(Stored data)

________

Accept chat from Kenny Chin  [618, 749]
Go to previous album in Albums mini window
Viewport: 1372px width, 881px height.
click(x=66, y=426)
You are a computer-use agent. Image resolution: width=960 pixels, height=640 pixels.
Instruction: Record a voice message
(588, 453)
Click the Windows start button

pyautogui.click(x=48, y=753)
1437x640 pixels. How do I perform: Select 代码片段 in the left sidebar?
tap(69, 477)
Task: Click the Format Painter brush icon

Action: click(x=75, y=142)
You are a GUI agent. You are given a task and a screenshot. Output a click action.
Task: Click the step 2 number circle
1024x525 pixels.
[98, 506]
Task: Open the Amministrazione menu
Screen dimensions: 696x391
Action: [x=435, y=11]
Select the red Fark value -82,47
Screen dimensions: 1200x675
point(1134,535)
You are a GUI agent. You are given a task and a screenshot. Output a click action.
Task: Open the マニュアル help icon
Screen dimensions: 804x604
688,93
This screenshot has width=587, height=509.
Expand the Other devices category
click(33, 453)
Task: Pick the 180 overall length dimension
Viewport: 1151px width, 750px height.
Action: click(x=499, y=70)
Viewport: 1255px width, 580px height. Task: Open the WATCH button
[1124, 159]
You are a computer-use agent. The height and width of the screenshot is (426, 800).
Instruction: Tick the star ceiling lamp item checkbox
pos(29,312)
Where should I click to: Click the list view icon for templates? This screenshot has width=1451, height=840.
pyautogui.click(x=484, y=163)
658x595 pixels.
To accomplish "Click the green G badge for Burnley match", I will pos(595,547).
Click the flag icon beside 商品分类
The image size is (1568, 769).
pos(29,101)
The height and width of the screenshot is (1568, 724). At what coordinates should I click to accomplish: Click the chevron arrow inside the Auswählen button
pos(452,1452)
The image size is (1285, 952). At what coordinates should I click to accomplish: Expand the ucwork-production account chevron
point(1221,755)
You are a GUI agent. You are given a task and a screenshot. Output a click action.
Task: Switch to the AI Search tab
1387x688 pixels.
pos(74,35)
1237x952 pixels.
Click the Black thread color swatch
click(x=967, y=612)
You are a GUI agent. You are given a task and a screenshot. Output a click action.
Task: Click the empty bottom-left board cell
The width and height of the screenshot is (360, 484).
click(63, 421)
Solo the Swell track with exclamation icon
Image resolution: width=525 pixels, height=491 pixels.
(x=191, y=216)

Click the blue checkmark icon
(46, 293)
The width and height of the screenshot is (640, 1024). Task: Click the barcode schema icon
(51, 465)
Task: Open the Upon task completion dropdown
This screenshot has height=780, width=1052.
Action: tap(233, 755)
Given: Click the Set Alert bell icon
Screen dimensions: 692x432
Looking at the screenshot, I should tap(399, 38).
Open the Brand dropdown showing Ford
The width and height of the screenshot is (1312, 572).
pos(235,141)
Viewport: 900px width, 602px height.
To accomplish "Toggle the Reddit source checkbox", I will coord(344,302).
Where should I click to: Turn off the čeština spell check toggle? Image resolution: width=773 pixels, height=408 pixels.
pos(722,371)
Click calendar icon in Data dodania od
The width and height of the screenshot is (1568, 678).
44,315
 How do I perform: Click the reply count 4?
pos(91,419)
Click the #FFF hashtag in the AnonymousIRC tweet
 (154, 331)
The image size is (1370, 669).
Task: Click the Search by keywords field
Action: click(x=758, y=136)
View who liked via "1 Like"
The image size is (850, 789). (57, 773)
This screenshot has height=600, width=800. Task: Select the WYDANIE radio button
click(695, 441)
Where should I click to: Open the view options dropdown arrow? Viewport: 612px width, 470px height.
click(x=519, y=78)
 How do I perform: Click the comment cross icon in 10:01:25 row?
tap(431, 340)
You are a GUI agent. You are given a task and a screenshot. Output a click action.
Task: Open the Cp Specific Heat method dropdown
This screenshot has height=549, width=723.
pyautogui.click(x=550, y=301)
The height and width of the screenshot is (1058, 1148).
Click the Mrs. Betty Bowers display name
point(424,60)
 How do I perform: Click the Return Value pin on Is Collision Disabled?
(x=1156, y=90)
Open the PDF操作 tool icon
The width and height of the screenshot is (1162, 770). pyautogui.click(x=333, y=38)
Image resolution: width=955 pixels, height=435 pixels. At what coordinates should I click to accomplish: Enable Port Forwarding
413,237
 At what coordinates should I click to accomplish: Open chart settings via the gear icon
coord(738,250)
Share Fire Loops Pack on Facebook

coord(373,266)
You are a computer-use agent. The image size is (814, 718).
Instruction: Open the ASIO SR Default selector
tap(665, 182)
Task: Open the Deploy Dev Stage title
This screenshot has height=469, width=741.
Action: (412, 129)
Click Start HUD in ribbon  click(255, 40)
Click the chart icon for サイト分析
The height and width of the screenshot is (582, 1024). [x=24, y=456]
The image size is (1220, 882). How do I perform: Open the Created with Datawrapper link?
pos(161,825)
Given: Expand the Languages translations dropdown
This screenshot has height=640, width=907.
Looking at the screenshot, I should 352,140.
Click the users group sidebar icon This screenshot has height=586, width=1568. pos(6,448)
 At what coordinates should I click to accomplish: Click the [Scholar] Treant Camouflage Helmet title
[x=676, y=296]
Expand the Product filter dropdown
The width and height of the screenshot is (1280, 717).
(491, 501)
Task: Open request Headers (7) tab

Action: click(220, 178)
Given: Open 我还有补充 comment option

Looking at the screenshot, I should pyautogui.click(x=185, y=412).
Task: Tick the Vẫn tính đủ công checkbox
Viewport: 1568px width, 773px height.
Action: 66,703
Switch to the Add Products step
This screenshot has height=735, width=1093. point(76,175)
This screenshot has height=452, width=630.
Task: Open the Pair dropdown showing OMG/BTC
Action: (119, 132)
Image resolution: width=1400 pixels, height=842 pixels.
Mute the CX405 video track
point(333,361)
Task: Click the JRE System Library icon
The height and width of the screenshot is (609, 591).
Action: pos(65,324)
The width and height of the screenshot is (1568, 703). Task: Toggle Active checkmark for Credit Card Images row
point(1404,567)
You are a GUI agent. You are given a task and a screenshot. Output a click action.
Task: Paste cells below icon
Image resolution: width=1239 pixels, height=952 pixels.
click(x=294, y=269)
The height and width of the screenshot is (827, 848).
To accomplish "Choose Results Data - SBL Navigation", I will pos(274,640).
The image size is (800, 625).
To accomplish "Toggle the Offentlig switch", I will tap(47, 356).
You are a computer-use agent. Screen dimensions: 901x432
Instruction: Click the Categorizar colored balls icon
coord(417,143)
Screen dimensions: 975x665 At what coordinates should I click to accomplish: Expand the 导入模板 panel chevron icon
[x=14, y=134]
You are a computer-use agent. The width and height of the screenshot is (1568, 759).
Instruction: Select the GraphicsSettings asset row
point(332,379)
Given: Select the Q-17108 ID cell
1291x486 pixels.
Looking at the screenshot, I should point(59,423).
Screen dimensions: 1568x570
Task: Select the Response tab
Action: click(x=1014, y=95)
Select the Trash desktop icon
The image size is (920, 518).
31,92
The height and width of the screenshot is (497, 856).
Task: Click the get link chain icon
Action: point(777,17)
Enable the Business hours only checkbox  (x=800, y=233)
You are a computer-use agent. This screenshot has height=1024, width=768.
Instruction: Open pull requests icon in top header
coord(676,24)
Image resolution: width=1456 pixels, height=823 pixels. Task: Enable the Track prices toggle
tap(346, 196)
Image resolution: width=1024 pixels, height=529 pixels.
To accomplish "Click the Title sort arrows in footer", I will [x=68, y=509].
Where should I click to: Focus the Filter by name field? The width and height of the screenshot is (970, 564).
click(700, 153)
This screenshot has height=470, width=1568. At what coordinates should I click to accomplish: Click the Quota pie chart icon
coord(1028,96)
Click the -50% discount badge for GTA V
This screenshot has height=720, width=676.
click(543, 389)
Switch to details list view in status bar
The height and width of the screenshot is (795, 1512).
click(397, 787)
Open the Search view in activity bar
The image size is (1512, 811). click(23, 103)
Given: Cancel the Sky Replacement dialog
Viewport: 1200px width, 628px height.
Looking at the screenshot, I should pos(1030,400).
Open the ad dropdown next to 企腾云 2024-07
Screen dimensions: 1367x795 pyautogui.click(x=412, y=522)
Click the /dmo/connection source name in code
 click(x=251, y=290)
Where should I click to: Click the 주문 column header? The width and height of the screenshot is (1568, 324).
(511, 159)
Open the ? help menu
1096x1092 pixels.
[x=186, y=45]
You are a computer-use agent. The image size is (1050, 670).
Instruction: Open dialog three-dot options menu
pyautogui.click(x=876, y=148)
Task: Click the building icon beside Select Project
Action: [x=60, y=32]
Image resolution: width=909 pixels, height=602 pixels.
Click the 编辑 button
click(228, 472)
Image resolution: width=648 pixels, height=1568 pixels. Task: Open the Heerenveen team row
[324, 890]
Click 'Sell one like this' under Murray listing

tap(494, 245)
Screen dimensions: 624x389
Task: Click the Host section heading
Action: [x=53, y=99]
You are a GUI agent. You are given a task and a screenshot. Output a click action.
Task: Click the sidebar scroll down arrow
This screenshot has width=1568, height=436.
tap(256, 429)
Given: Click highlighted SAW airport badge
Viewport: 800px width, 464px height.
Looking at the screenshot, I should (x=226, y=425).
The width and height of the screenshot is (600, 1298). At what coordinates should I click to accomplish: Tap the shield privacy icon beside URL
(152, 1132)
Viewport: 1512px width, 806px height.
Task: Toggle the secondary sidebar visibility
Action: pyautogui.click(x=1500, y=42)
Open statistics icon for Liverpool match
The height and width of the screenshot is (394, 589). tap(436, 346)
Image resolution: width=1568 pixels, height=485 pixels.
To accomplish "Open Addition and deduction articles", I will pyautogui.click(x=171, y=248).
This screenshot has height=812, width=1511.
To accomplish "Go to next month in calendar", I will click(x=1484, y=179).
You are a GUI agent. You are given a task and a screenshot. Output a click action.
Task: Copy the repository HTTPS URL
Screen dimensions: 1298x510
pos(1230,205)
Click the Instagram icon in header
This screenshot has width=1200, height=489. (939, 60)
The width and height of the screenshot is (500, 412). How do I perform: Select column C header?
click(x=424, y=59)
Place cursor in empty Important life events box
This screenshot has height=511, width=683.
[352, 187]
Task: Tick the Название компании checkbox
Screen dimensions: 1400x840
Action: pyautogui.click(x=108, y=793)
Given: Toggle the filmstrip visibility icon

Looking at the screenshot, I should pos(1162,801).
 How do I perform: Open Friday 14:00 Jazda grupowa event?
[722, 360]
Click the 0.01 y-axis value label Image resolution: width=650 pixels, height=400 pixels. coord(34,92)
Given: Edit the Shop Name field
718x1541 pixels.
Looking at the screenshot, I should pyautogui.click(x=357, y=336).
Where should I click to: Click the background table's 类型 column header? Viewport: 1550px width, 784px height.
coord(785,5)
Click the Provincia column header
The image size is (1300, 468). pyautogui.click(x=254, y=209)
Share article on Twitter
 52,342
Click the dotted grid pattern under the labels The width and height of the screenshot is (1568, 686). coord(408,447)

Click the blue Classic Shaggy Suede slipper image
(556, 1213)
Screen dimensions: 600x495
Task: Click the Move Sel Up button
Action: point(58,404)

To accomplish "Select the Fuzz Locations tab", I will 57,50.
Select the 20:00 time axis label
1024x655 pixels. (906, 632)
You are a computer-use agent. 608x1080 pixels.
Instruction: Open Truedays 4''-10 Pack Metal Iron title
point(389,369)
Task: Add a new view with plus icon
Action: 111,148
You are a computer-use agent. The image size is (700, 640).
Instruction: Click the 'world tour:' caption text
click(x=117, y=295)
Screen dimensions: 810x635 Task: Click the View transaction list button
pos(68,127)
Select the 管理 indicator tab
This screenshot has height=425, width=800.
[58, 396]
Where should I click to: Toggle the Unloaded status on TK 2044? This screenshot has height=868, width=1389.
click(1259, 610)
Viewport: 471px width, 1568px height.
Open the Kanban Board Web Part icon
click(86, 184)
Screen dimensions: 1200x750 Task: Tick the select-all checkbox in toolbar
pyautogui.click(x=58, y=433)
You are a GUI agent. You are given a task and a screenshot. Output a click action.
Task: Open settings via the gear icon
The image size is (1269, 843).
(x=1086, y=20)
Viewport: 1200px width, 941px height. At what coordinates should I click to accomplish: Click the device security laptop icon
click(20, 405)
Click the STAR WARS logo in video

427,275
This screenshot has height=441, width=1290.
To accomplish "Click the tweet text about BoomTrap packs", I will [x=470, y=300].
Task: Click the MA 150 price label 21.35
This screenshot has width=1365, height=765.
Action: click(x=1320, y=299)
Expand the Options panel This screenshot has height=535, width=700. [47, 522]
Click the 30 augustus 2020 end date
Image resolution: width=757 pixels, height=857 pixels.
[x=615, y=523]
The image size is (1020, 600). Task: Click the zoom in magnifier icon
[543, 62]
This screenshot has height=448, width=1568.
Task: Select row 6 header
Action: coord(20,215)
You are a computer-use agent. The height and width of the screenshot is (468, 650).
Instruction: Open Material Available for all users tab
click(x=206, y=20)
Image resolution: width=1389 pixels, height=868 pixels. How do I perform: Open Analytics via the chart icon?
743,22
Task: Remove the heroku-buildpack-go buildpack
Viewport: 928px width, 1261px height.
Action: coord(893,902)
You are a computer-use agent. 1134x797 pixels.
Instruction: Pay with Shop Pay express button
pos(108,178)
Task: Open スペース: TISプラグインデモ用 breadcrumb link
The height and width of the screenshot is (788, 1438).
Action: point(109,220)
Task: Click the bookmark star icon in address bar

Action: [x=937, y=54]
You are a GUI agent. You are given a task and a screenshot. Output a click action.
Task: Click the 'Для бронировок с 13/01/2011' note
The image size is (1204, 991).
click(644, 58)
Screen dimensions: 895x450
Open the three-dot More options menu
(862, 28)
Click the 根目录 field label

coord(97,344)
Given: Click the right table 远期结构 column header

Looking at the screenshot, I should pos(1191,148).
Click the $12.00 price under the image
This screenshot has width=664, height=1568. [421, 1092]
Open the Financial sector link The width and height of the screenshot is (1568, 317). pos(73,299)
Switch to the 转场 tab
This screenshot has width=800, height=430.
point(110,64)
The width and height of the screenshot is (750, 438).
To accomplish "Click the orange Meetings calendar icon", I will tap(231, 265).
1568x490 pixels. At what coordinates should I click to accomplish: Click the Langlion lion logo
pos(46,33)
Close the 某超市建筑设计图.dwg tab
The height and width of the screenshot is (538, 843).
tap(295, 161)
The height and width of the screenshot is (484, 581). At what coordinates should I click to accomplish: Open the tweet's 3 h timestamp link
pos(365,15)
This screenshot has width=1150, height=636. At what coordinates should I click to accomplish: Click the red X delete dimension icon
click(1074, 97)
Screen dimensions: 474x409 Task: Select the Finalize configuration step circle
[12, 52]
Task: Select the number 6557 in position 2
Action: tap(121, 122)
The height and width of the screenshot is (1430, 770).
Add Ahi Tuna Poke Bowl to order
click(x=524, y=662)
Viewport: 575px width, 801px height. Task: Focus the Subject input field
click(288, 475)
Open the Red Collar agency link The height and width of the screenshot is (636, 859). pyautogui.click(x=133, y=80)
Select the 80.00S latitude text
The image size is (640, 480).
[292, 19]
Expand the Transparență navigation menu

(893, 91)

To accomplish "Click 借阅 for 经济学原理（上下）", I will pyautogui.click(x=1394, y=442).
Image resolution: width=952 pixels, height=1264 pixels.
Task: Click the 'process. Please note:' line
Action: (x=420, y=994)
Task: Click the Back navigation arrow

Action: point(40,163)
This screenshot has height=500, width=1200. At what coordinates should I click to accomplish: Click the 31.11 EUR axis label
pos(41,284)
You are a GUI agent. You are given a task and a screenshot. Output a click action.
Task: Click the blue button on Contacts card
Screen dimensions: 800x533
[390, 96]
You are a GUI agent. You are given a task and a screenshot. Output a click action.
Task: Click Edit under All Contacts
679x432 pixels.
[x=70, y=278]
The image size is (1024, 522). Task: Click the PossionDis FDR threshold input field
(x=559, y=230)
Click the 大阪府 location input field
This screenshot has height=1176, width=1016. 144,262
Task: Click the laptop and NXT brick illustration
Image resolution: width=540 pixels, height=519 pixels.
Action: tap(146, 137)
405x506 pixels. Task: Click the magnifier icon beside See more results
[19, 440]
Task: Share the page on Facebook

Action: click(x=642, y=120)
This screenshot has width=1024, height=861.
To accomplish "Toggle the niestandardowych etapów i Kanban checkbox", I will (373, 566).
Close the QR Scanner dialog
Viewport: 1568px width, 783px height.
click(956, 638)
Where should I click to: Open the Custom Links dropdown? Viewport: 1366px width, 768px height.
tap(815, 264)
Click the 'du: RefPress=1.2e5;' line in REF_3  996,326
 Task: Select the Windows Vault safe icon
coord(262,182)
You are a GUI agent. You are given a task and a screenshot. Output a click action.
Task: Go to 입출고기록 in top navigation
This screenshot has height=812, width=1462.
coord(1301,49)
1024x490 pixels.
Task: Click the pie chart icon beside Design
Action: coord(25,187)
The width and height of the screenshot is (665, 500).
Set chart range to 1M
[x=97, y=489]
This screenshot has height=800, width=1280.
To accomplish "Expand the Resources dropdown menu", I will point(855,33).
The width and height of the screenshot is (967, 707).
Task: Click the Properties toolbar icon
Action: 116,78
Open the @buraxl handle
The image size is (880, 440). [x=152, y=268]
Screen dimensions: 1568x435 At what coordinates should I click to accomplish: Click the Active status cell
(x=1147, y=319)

________

- [Work to be completed] Nothing but a number should be given: the count of lines in the entries that contain the word "calendar".

- [Completed task] 3